Avec ça ça devrait marcher !

Si tu le mets en module, n'oublie d'ajouter une entrée dans ton /etc/modules.autoload !

----------

## dcro

c'est celui que je j'utilise mais ca marche pas. 

je ne sais pas quel est le probleme !

----------

## ghoti

 *dcro wrote:*   

> j'ai les 3 autres mais celui-la !
> 
> j'ai un noyau gento 2.4.20 r2

 Etrange. J'ai la version r1 et il y figure bien. Aurait-il disparu entre r1 et r2 ?

Peux-tu trouver des sources "usb-uhci.*" dans /usr/src/linux/drivers/usb ?
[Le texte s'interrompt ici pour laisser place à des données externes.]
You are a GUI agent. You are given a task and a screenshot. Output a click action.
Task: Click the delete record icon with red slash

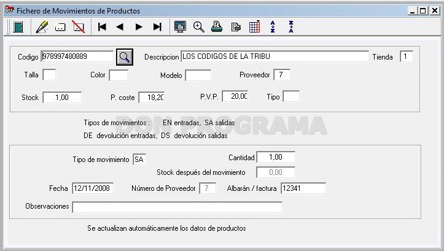point(79,27)

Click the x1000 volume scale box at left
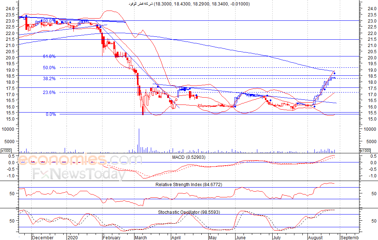[6, 151]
Si oui, vérifie ton fichier /usr/src/linux/.config : tu devrais y trouver 2 options qu'il faut configurer ainsi avant de compiler :

CONFIG_USB_UHCI=m

# CONFIG_USB_UHCI_ALT is not set

----------

## dcro

J'ai verifié pas de source de usb-uhci pour :

2.4.20 r1

2.4.20 r2

ainsi que 2.4.20 (version vanilla)

je viens d'installer vanilla-sources : meme probleme des que je fait un requete http ca deconnecte

----------

## dcro

desole j'ai regardé trop vite ils y sont !

----------

## dcro

En fait au depart sur les 3 noyaux que j'ai testé j'avais la config suivante :

 *Quote:*   

> 
> 
> < >   UHCI HCD (USB 2.0) support (EXPERIMENTAL)
> 
> <*>   UHCI Alternate Driver (JE) support
> ...

 

il a fallu que je decoche la ligne cochée pour avoir tous les choix et sélectionner la bonne ligne.

 *Quote:*   

> 
> 
> < >   UHCI HCD (USB 2.0) support (EXPERIMENTAL)
> 
> <*>   UHCI (Intel PIIX4, VIA, ...) support
> ...

 

Maintenant tout fonctionne, y a plus qu'a configurer iptables

----------